EXERCISE INSTRUCTIONS: Having read the records, set them all down exactly as they appear.

Segment Start: INPUT

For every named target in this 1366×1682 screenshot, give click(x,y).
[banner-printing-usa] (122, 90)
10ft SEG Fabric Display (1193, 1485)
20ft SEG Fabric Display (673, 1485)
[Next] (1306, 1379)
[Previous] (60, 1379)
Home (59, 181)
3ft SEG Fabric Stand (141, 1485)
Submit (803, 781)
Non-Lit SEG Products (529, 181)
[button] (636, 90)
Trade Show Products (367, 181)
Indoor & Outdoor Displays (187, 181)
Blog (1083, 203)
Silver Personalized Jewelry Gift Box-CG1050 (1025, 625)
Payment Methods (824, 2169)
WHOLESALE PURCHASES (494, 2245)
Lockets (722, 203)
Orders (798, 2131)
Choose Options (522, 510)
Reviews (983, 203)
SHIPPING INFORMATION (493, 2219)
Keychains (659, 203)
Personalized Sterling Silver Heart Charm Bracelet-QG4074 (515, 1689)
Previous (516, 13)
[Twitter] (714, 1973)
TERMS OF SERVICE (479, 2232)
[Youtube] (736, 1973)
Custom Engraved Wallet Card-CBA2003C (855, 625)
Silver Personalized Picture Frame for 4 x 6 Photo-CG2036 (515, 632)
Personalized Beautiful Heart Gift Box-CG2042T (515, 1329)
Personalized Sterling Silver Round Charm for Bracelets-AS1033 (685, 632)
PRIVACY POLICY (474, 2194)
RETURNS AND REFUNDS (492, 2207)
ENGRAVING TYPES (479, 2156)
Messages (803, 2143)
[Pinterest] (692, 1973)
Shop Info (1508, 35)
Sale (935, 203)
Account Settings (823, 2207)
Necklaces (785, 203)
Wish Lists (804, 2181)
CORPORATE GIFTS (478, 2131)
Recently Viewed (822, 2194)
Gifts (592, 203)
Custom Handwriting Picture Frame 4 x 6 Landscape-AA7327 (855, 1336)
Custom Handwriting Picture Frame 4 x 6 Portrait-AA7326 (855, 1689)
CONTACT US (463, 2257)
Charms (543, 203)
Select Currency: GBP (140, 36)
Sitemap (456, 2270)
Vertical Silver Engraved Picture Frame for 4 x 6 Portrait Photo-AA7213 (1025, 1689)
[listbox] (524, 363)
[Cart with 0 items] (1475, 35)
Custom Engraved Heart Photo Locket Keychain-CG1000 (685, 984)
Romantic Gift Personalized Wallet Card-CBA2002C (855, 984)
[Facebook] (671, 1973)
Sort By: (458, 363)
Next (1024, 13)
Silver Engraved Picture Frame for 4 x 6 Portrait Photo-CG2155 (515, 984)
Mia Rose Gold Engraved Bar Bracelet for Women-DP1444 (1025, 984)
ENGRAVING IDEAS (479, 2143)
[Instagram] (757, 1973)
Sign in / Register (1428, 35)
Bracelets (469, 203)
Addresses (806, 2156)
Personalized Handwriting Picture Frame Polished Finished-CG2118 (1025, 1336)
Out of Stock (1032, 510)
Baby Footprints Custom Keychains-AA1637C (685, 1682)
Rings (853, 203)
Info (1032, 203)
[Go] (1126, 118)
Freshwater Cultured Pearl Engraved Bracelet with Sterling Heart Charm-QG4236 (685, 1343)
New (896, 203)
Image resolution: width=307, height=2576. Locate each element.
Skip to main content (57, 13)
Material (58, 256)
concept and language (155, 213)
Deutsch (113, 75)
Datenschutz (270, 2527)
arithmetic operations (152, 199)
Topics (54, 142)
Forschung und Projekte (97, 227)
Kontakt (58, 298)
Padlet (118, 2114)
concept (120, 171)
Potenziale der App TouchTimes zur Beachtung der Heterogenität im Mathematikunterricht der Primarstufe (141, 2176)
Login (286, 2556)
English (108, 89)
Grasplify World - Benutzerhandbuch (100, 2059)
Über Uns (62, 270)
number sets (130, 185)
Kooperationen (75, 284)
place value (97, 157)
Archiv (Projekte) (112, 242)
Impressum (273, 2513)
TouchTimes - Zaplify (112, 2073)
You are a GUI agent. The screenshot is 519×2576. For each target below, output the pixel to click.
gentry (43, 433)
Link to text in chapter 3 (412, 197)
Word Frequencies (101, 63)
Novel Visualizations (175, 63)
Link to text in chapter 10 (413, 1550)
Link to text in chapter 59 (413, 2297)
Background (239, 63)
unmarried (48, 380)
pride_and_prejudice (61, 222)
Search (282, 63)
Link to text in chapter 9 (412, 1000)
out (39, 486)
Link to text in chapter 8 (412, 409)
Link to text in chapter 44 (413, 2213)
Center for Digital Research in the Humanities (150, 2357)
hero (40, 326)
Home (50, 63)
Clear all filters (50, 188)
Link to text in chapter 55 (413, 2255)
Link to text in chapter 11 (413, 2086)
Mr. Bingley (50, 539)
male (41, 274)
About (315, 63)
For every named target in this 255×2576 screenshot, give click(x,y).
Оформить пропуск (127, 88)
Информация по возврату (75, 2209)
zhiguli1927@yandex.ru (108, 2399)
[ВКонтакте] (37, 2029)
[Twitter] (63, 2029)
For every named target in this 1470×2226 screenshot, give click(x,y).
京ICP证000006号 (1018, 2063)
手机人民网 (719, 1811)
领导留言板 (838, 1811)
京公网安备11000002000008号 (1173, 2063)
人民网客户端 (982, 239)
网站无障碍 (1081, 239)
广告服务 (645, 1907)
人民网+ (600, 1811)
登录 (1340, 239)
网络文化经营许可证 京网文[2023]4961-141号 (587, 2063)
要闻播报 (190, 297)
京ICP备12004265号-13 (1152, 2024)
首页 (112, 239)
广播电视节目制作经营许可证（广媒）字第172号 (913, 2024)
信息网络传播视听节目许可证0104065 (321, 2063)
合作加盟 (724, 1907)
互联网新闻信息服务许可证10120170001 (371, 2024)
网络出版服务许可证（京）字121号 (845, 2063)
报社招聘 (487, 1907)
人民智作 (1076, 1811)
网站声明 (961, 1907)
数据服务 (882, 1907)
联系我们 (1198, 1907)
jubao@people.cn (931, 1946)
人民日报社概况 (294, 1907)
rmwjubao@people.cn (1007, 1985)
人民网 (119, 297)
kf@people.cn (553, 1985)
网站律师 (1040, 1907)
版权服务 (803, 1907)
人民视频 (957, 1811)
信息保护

Segment End: INPUT

RESULT BELOW:
For every named target in this 1366×1682 screenshot, give click(x,y).
[banner-printing-usa] (122, 90)
10ft SEG Fabric Display (1193, 1485)
20ft SEG Fabric Display (673, 1485)
[Next] (1306, 1379)
[Previous] (60, 1379)
Home (59, 181)
3ft SEG Fabric Stand (141, 1485)
Submit (803, 781)
Non-Lit SEG Products (529, 181)
[button] (636, 90)
Trade Show Products (367, 181)
Indoor & Outdoor Displays (187, 181)
Blog (1083, 203)
Silver Personalized Jewelry Gift Box-CG1050 (1025, 625)
Payment Methods (824, 2169)
WHOLESALE PURCHASES (494, 2245)
Lockets (722, 203)
Orders (798, 2131)
Choose Options (522, 510)
Reviews (983, 203)
SHIPPING INFORMATION (493, 2219)
Keychains (659, 203)
Personalized Sterling Silver Heart Charm Bracelet-QG4074 (515, 1689)
Previous (516, 13)
[Twitter] (714, 1973)
TERMS OF SERVICE (479, 2232)
[Youtube] (736, 1973)
Custom Engraved Wallet Card-CBA2003C (855, 625)
Silver Personalized Picture Frame for 4 x 6 Photo-CG2036 (515, 632)
Personalized Beautiful Heart Gift Box-CG2042T (515, 1329)
Personalized Sterling Silver Round Charm for Bracelets-AS1033 (685, 632)
PRIVACY POLICY (474, 2194)
RETURNS AND REFUNDS (492, 2207)
ENGRAVING TYPES (479, 2156)
Messages (803, 2143)
[Pinterest] (692, 1973)
Shop Info (1508, 35)
Sale (935, 203)
Account Settings (823, 2207)
Necklaces (785, 203)
Wish Lists (804, 2181)
CORPORATE GIFTS (478, 2131)
Recently Viewed (822, 2194)
Gifts (592, 203)
Custom Handwriting Picture Frame 4 x 6 Landscape-AA7327 (855, 1336)
Custom Handwriting Picture Frame 4 x 6 Portrait-AA7326 (855, 1689)
CONTACT US (463, 2257)
Charms (543, 203)
Select Currency: GBP (140, 36)
Sitemap (456, 2270)
Vertical Silver Engraved Picture Frame for 4 x 6 Portrait Photo-AA7213 (1025, 1689)
[listbox] (524, 363)
[Cart with 0 items] (1475, 35)
Custom Engraved Heart Photo Locket Keychain-CG1000 (685, 984)
Romantic Gift Personalized Wallet Card-CBA2002C (855, 984)
[Facebook] (671, 1973)
Sort By: (458, 363)
Next (1024, 13)
Silver Engraved Picture Frame for 4 x 6 Portrait Photo-CG2155 (515, 984)
Mia Rose Gold Engraved Bar Bracelet for Women-DP1444 (1025, 984)
ENGRAVING IDEAS (479, 2143)
[Instagram] (757, 1973)
Sign in / Register (1428, 35)
Bracelets (469, 203)
Addresses (806, 2156)
Personalized Handwriting Picture Frame Polished Finished-CG2118 (1025, 1336)
Out of Stock (1032, 510)
Baby Footprints Custom Keychains-AA1637C (685, 1682)
Rings (853, 203)
Info (1032, 203)
[Go] (1126, 118)
Freshwater Cultured Pearl Engraved Bracelet with Sterling Heart Charm-QG4236 (685, 1343)
New (896, 203)
Image resolution: width=307, height=2576. Locate each element.
Skip to main content (57, 13)
Material (58, 256)
concept and language (155, 213)
Deutsch (113, 75)
Datenschutz (270, 2527)
arithmetic operations (152, 199)
Topics (54, 142)
Forschung und Projekte (97, 227)
Kontakt (58, 298)
Padlet (118, 2114)
concept (120, 171)
Potenziale der App TouchTimes zur Beachtung der Heterogenität im Mathematikunterricht der Primarstufe (141, 2176)
Login (286, 2556)
English (108, 89)
Grasplify World - Benutzerhandbuch (100, 2059)
Über Uns (62, 270)
number sets (130, 185)
Kooperationen (75, 284)
place value (97, 157)
Archiv (Projekte) (112, 242)
Impressum (273, 2513)
TouchTimes - Zaplify (112, 2073)
You are a GUI agent. The screenshot is 519×2576. For each target below, output the pixel to click.
gentry (43, 433)
Link to text in chapter 3 (412, 197)
Word Frequencies (101, 63)
Novel Visualizations (175, 63)
Link to text in chapter 10 (413, 1550)
Link to text in chapter 59 (413, 2297)
Background (239, 63)
unmarried (48, 380)
pride_and_prejudice (61, 222)
Search (282, 63)
Link to text in chapter 9 (412, 1000)
out (39, 486)
Link to text in chapter 8 (412, 409)
Link to text in chapter 44 (413, 2213)
Center for Digital Research in the Humanities (150, 2357)
hero (40, 326)
Home (50, 63)
Clear all filters (50, 188)
Link to text in chapter 55 (413, 2255)
Link to text in chapter 11 (413, 2086)
Mr. Bingley (50, 539)
male (41, 274)
About (315, 63)
For every named target in this 255×2576 screenshot, give click(x,y).
Оформить пропуск (127, 88)
Информация по возврату (75, 2209)
zhiguli1927@yandex.ru (108, 2399)
[ВКонтакте] (37, 2029)
[Twitter] (63, 2029)
For every named target in this 1470×2226 screenshot, give click(x,y).
京ICP证000006号 (1018, 2063)
手机人民网 (719, 1811)
领导留言板 (838, 1811)
京公网安备11000002000008号 (1173, 2063)
人民网客户端 (982, 239)
网站无障碍 (1081, 239)
广告服务 (645, 1907)
人民网+ (600, 1811)
登录 (1340, 239)
网络文化经营许可证 京网文[2023]4961-141号 (587, 2063)
要闻播报 (190, 297)
京ICP备12004265号-13 (1152, 2024)
首页 (112, 239)
广播电视节目制作经营许可证（广媒）字第172号 (913, 2024)
信息网络传播视听节目许可证0104065 (321, 2063)
合作加盟 (724, 1907)
互联网新闻信息服务许可证10120170001 (371, 2024)
网络出版服务许可证（京）字121号 (845, 2063)
报社招聘 (487, 1907)
人民智作 (1076, 1811)
网站声明 (961, 1907)
数据服务 (882, 1907)
联系我们 (1198, 1907)
jubao@people.cn (931, 1946)
人民日报社概况 (294, 1907)
rmwjubao@people.cn (1007, 1985)
人民网 (119, 297)
kf@people.cn (553, 1985)
网站律师 (1040, 1907)
版权服务 (803, 1907)
人民视频 (957, 1811)
信息保护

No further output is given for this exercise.